Director Lee Tamahori made one of my favorite action movies of recent years, the James Bond flick Die Another Day, and brought a lot of energy to the silly XXX:  State of the Union.  But here he's adrift, saddled with a script that keeps one's brain too busy processing why everything that's happening is really dumb to even think about being excited by his handful of pedestrian action sequences.   The avalanche is clearly the intended show-stopper, and it's certainly massive, but again, where I should have been thinking “Wow!”  “Oooooh!” and “Duck!”,  I was instead stuck on “Huh?”  “Why?”  and “Oh, come on!”

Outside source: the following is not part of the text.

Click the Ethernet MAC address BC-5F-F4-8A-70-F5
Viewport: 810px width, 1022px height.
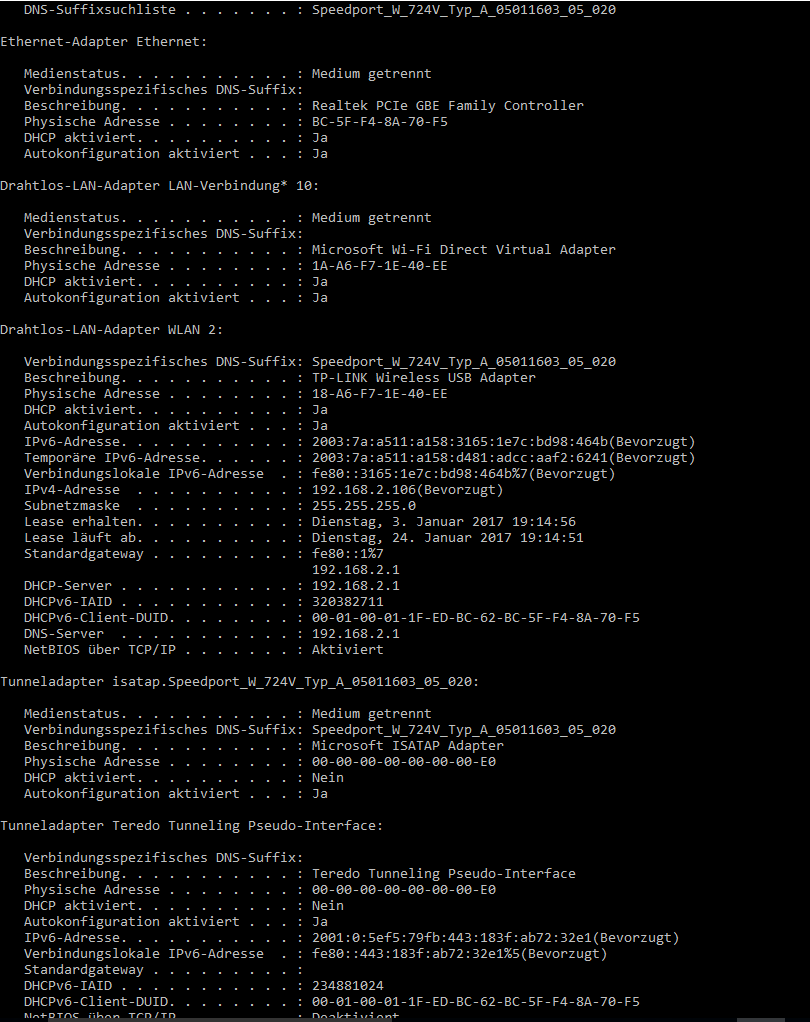[380, 122]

The performances are all over the map.  Cage's role is initially full of that patented little Nic Cage business, with him doing magic tricks and tossing off weird trivia, but the moment the plot really kicks in, he becomes Generihero the rest of the way, and the actor responds by being unusually tentative and bored.  No hesitation where Moore is concerned:  she attacks the Agent Ferris role with such lunatic ferocity I imagined that she must be the daughter of Airplane's Rex Kramer.  In fact, the movie made me think that she'd be a real delight in that kind of spoof; alas, Next is supposed to be taken seriously.  Then there's Biel, poor, sweet, lovely Jessica Biel, who starts off well in Liz and Cris's early scenes together but is then flattened by the steamroller of her role's idiocy.  Perhaps she herself was so confused as to what her saintly hostage was supposed to be thinking at any given time that she decided that looking hopelessly dazed was the only way to play it.  I just hate watching an actress with as much spunk as she has in her best work get pressed down into the tiny little box of the generic damsel in distress.  Surely a smarter, more three-dimensional woman could have advanced the plot in exactly the same way Liz does.  But at least she gets one or two good scenes before crumbling:  my heart really goes out to a few of the smaller roles.  The less said the better about a one-scene appearance by the legendary Peter Falk, who's on hand primarily to utter a throwaway line about how slowly he walks these days to explain why the camera lingers on him while it seems to take 30 seconds for him to walk out of the frame.  The man's Columbo, for God's sake, give him the dignity of cutting away!  And oh, those pitiful terrorists, who the credits inform me actually have names (Mr. Smith, Mr. White, Mr. Jones, Miss Brown, etc.) but whose primary character trait ends up being that they don't look exactly the same.  A good Next drinking game would be taking a shot every time a terrorist sniper seems to have one of the characters in his sights but doesn't take the shot.  I admired the way  Kretschmann plays his role as if it was actually a good one:  he and Cage's one real confrontation (mostly spoiled by the ad campaign) is one of the movie's few truly effective moments. 

But that confrontation comes before the “surprise twist” at the end, which I suppose is there just in case you felt that what had come before wasn't quite stupid enough for you.  And believe me, it's plenty stupid.  The good news for the late, great Philip K. Dick is that writer Goldman is kind enough to take a “Screen Story by” credit which, for those of you not up on the latest Writer's Guild credit procedures, is another way of saying “I took two words from some novel and made everything else up”.  Rest in peace, Phil.